Это - ветхозаветная вера, гордость Законом, заменившим веру, поклонение обряду, букве, "овеществленной религиозности", форме. Это вечная угроза христианству, добыча сатаны. Эта гордость Законом обвинила Бога в беззаконии и возвела Его на крест.
Это было двадцать веков назад, теперь все - другое, - говорили мы.
Мы - христиане, мы верующие, и с нами будет все в порядке. Мы будем выполнять Закон, следовать его букве, будем ходить к обедне, крестить детей, красить яйца к Пасхе, исповедовать-ся в "обязательных" грехах, и за это мы будем спасены. Мы в полном порядке. Мы избранники Божии, пусть этот мир погибает, Бог сам разберется с ним... Главное, стараться исполнить Закон, а если это не удается, то у нас есть возможность принести покаяние. Все в порядке, мы спасены.
Я помню, как старый наш приятель сказал Светову: "Если ты христианин, почему же тебя до сих пор не сожрали львы?!"
А начальник тюрьмы имел другое представление о христианстве и сказал мне с сочувствием: "Молились бы себе потихоньку, и никто бы не посадил вас".
НЕОХРИСТИАНСТВО
Меня арестовали ночью. В одиннадцатом часу вечера они вошли в мой дом. Дверь была открыта.
Ночные аресты стали, казалось бы, редкими. В последнее время брали днем, под вечер, весь день обыскивая квартиры в поисках запретного слова.
Слово Божие запретно, поэтому у нас унесли часослов, молитвослов, Библию, библейский словарь и т. д.
В три часа ночи я вышла последний раз погулять с пуделем Мартом. В ту пору ему было пятнадцать лет, он задыхался, августовская ночь была душной, темной.
Я последний раз смотрела на грузные сосны, окантовавшие дорогу, по которой меня увезут.

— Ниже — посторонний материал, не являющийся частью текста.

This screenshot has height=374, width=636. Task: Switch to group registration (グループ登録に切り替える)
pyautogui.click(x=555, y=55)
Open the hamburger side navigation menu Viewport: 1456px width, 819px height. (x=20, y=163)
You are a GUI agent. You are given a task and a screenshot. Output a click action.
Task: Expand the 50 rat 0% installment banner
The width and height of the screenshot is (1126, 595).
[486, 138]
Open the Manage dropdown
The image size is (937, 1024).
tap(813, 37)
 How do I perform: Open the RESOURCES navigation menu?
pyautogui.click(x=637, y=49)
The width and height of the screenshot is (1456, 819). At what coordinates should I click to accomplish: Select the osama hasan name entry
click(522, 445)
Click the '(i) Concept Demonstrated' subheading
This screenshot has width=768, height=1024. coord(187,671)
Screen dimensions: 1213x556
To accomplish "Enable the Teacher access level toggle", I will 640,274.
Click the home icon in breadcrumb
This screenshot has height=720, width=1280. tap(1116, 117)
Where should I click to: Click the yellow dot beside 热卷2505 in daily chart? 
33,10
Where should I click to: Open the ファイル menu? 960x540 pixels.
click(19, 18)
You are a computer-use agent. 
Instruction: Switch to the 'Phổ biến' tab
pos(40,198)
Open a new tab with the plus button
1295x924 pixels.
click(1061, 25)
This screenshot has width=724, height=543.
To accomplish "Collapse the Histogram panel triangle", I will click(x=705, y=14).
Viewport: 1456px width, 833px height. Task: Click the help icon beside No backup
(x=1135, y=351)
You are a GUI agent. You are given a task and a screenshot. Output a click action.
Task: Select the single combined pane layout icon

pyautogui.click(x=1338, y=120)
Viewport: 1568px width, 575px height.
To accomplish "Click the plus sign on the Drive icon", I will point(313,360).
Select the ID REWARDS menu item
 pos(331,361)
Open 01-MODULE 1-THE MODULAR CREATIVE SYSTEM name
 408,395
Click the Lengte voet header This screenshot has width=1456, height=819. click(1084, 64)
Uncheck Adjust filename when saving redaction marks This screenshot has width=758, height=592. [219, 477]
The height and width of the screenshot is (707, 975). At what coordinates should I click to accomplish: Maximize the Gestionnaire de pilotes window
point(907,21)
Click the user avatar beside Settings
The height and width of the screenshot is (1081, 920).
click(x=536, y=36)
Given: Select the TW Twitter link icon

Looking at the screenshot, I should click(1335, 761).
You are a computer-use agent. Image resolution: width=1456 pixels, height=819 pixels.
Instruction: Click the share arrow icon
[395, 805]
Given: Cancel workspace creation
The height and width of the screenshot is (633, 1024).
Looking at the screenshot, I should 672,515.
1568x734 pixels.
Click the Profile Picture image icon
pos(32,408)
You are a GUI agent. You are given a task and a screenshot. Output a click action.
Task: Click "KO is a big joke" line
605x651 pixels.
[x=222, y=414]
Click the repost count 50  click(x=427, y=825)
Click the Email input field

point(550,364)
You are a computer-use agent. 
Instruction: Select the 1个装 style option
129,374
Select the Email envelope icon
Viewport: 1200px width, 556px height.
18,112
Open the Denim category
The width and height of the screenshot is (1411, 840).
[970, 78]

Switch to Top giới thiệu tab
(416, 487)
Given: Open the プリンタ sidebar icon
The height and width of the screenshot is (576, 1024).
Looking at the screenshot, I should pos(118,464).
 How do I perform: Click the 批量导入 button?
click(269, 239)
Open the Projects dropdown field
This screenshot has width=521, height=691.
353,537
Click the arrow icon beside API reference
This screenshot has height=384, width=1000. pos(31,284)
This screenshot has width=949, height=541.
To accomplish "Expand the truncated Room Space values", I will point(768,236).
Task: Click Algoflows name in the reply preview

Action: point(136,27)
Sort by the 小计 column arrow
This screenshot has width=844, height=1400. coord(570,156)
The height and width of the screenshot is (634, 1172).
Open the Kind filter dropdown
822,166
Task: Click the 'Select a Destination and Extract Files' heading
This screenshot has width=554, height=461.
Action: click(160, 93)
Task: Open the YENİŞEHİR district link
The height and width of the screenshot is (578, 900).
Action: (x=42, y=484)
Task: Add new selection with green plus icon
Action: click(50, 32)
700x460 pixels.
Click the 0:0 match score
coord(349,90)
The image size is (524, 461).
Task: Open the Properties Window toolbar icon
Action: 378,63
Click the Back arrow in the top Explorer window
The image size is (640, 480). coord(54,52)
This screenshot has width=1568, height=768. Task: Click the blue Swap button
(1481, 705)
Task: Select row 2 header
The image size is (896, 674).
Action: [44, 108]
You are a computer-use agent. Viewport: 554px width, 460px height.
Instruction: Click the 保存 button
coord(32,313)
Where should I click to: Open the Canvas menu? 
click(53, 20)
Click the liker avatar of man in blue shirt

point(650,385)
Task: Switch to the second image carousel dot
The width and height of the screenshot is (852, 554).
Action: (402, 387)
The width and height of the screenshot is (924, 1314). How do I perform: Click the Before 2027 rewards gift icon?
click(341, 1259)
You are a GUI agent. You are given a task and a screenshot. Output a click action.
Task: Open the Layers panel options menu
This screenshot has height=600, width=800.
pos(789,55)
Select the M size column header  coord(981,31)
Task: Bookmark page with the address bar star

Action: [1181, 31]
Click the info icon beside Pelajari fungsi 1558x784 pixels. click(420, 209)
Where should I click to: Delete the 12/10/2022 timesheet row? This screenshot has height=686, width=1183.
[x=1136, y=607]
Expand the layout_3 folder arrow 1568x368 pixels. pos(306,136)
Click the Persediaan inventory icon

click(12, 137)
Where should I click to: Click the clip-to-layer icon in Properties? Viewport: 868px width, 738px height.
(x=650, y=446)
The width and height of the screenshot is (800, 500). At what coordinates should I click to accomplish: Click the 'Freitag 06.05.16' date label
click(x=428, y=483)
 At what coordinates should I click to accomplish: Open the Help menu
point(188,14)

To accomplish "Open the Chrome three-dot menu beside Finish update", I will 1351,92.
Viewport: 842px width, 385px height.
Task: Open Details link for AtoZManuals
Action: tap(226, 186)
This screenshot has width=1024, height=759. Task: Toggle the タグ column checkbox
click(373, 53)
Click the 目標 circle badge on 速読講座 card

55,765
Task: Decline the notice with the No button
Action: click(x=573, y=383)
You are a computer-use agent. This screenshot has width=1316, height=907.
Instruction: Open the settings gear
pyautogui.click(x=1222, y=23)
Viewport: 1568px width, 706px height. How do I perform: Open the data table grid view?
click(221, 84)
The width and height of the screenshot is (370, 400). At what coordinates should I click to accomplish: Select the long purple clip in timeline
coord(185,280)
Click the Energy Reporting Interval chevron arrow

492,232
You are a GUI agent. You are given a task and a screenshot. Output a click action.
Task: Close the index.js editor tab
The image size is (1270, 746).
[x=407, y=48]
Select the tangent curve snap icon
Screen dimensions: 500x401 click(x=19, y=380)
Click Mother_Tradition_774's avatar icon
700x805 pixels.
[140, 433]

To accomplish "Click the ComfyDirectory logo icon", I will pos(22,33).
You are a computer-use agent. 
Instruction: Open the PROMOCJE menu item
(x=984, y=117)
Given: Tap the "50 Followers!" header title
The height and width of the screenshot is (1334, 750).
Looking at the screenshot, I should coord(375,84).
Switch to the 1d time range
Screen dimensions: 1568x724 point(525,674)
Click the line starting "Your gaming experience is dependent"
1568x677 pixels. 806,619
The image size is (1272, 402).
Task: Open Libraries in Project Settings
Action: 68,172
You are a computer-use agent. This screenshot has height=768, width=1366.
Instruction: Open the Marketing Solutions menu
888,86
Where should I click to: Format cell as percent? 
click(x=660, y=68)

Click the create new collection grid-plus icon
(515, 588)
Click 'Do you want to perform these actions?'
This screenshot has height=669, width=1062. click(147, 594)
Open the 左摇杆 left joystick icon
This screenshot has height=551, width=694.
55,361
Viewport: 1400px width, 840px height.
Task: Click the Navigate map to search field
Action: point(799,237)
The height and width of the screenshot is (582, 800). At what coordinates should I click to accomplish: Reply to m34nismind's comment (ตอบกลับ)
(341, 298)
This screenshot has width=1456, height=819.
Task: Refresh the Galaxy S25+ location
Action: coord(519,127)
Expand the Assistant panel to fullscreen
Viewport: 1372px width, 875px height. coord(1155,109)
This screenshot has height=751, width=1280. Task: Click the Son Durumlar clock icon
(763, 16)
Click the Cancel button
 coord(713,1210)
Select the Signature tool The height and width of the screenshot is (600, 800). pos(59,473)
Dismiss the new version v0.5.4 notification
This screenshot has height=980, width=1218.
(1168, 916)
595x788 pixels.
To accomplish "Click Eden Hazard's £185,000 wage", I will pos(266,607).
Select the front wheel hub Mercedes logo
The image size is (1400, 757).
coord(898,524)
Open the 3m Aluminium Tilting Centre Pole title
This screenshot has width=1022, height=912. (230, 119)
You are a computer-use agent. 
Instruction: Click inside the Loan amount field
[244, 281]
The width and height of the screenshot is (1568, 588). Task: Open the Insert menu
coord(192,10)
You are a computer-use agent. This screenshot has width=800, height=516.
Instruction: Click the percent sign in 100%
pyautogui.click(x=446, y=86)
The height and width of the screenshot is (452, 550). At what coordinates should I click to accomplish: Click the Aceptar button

Ночью пришли за Христом, и за христианами приходят по ночам. Помните слово, которое Я сказал вам: раб не больше господина своего. Если Меня гнали, будут гнать и вас (Иоан. 15, 20).
Ночью страшней уходить.
Бог дал человеку Закон, чтобы он научился пользоваться веществом этого мира по дороге к земле обетованной и Царству Бога.
Дом построен из вещества этого мира, в нем можно приклонить голову, а если его заберут, то голову, пока ее не забрали, можно приклонить в тюрьме.
Мученикам Христовым после мучений усекали головы мечами. В 80-е годы нашего века - другие казни.
Теперь больше головы ценится душа, впрочем, князь мира сего однообразен, душа всегда ценилась больше всего, ибо, как сказал Господь, душа стоит целого мира.
Ночью забирают, чтобы получить душу.
Августовская ночь была душной и черной, черные "Волги" мчались по дороге, обрамленной грузными старыми соснами, к моей тюрьме.
Моя душа знала, по-видимому, всегда, что это будет, что это необходимо, что только там она может обрести свободу. "Освободи меня, Господи! - просила я перед арестом. - Освободи!"
Пойди из земли твоей, от родства твоего (Быт. 12, 1-2), - сказал Бог Аврааму, а через него всем нам, - выйди из дома твоего, отдай его, выйди из родства твоего, и Я дам тебе блаженство на земле обетованной.
И Авраам вышел. С него начался род тех, кто соглашается исполнить повеленное Богом - стать пришельцем на земле, оставить дом, родство, двинуться в странствие к земле обетованной.
В моих редких снах есть сон, не оставляющий меня всю жизнь. Мне снится дом, квартиры, в которых я собираюсь жить, они неудобны, неуютны, это чужие жилища, но мне негде приклонить голову, и я хожу по чужим квартирам со страхом, что окажусь бесприютной.
Душа моя, видно, всегда боялась бездомности и искала дома, но у меня долго не было своего жилья.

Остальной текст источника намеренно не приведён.